= Selection =
# Actual Street Paving Bricks/Using in Driveway



## 2Lloyd (Dec 10, 2007)

I've got the good luck of having bricks that originally paved a nearby street, that is I've got four or five hundred square feet of them (8 1/2 by 3 1/2 inch side up, 4 inches deep).  The previous owner of my home used them to cover the floor of the garage and an area in front of the garage.

I've got the bad luck of having 105 feet of unpaved driveway as I look ahead to shoveling snow for several months, my first months in Canandaigua, New York.

These are big beautiful bricks and I'll seek a permit from the city to incorporate them in a driveway design.  I'm in an historic district, thus approval of anything exterior is required.

My idea for the first part of the driveway is to have it sufficiently wide to allow a car to park and another car to pass on to the garage.  As it is we are blocked in by each visitor or by each other.

I imagine working the bricks into a simple pattern with concrete forming the greatest part of the surface.  Perhaps I'll have concrete on either side of the brick.  This concrete and brick mix may be only used until brick runs out then I may switch to asphalt for the remainder of the driveway.

Two questions:

What is an appropriate driveway width for the double wide length and for the remaining single wide length?

What should I provide for a base for the bricks?

thank you,


----------



## ToolGuy (Dec 10, 2007)

It's a shame to have nice historic bricks hidden away in the garage and I'm glad to know you're pulling them out of there and letting them see daylight. To be honest, though, I doubt the district will approve of three different materials for the driveway. But then, it doesn't hurt to try, right? The bricks would also make a great patio or walkway.

I think 16' feet wide is the norm for 2 cars, but you could go as narrow as 14 as a tight sqeeze for larger cars. 

The base for the pavers is the same for concrete and asphalt - a minimum of 4" compacted gravel on undisturbed or compacted soil. In other words, the driveway plot would be dug down a minimum of 8", and the filled with 4" of gravel. Every 2" the gravel would be tampped (compacted). However, the deeper the gravel the better. It's not uncommon to dig 12" and have 8" of compacted gravel.

= Problems =
1. Answer these about the brick driveway thread, one line each:
(a) How many square feet of bricks does the first poster have?
(b) What width is called the norm for a two-car driveway?
(c) What is the minimum depth of compacted gravel given for the base?
2. Summarize the brick driveway thread in two sentences.
3. Write what comes next in the brick driveway thread, picking up after its last sentence.

= Data block =
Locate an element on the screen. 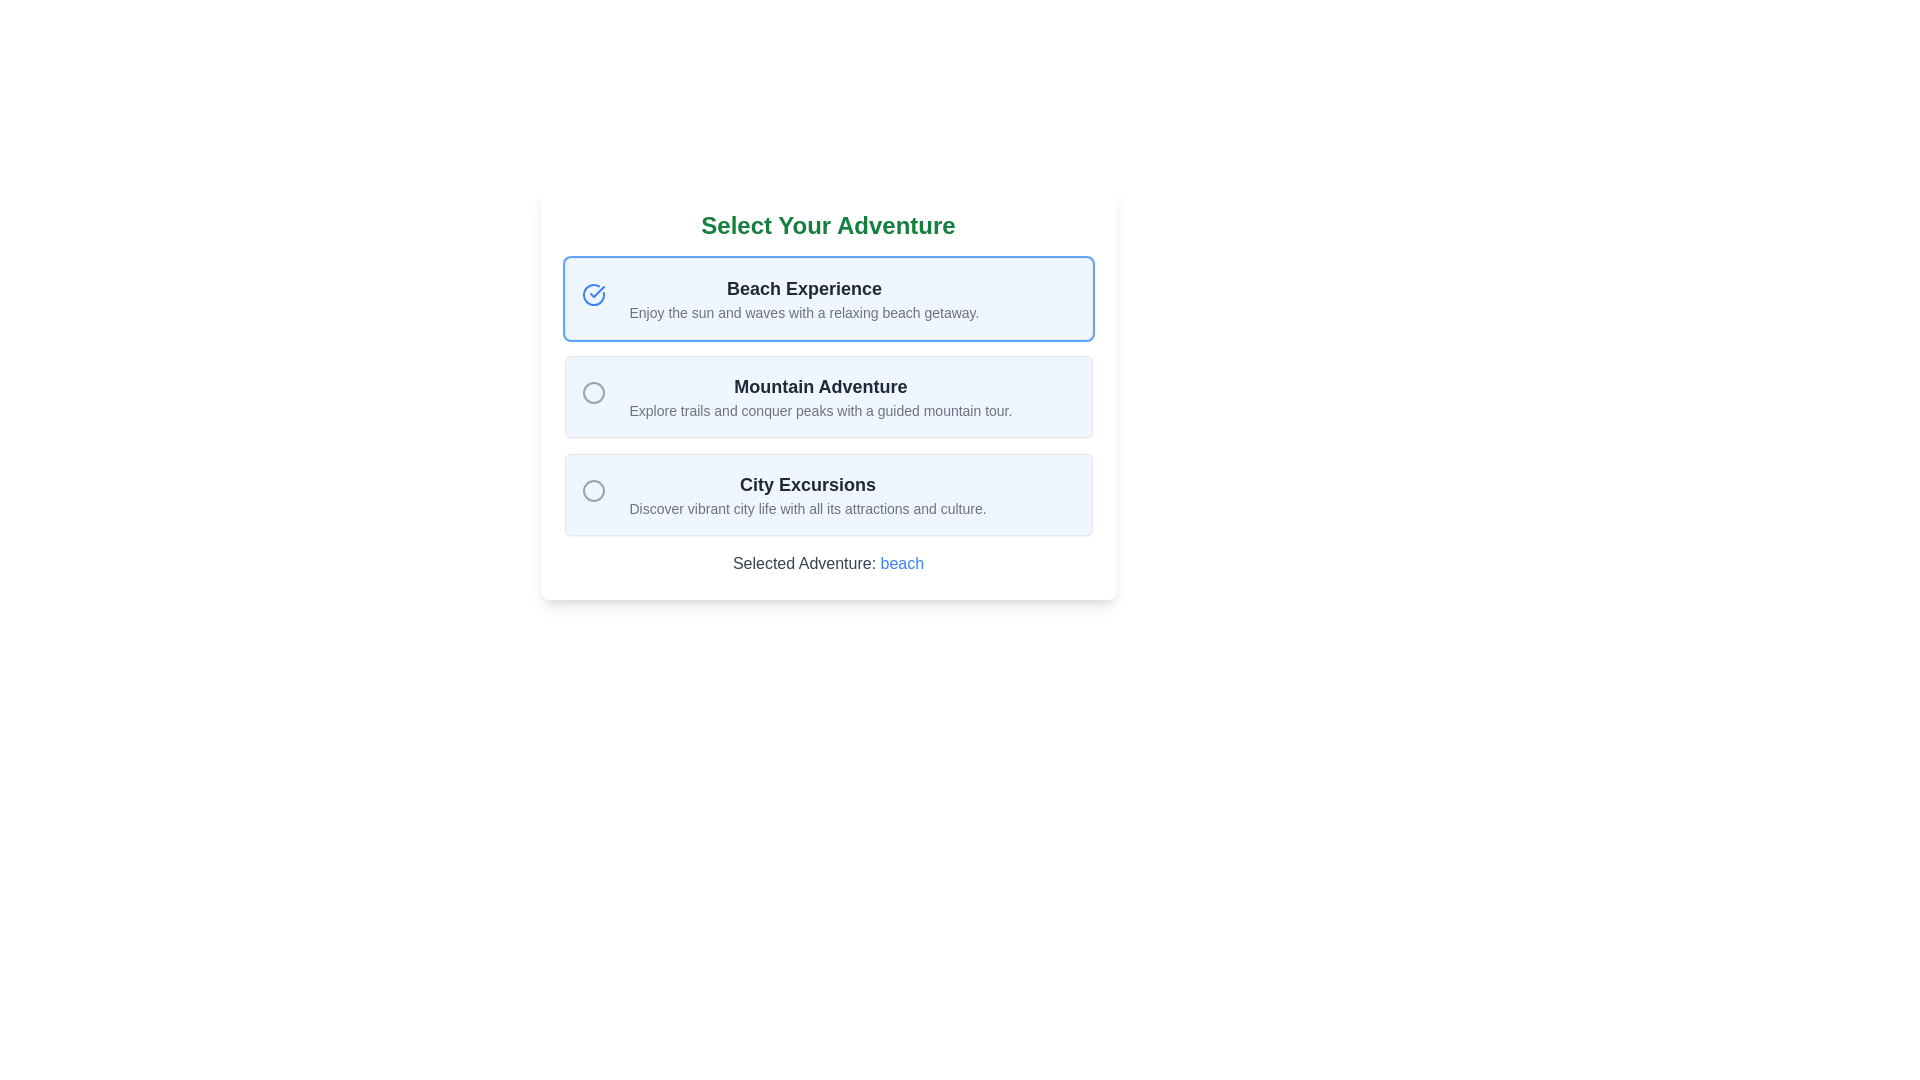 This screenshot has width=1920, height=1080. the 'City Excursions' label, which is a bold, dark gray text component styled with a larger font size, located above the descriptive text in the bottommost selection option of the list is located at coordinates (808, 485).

= Answers for the tasks =
1.
(a) Four or five hundred square feet.
(b) 16 feet, though 14 feet is possible as a tight squeeze for larger cars.
(c) 4 inches of compacted gravel on undisturbed or compacted soil.

2. A new homeowner in a historic district of Canandaigua, New York, wants to use old street paving bricks from the garage in a driveway mixed with concrete and perhaps asphalt, and asks about driveway width and a base for the bricks. A reply doubts the district will approve three materials, gives 16 feet as the norm for two cars (14 as a tight squeeze), and recommends at least 4 inches of compacted gravel on compacted soil, with deeper gravel being better.

3.
By the way, it would be great if you could share some photos of the project so others can see how it's done, and so we can get a peek at those historic pavers.


----------



## 2Lloyd (Dec 10, 2007)

Well, I will post photographs.  

I guess that it is just as easy as using the "insert image" icon, but I guess that I need to convert the photographs to small files.  

I can do that.  Or do I use the "Manage Attachments" under "Attach Files?"

I am thankful that previous owner took the initiative to save them, although he may have done so just to save money.

My walkway into the house is slate, so we may be dealing with concrete, asphalt, brick and slate .. four materials.


----------



## ToolGuy (Dec 11, 2007)

> concrete, asphalt, brick and slate .. four materials...



I think ecclectic is currently in vogue. 

It would be great to see them.

I think to use the Insert Image icon the file has to be hosted somewhere on the web. If it's located on your computer, you might see it but nobody else will. You could upload them to http://www.flickr.com/ and link to them from there.

The attachment option is somewhat limited - if the file is .jpg format (not jpeg) then you can go up to 97 Kb. 

Hope that helps.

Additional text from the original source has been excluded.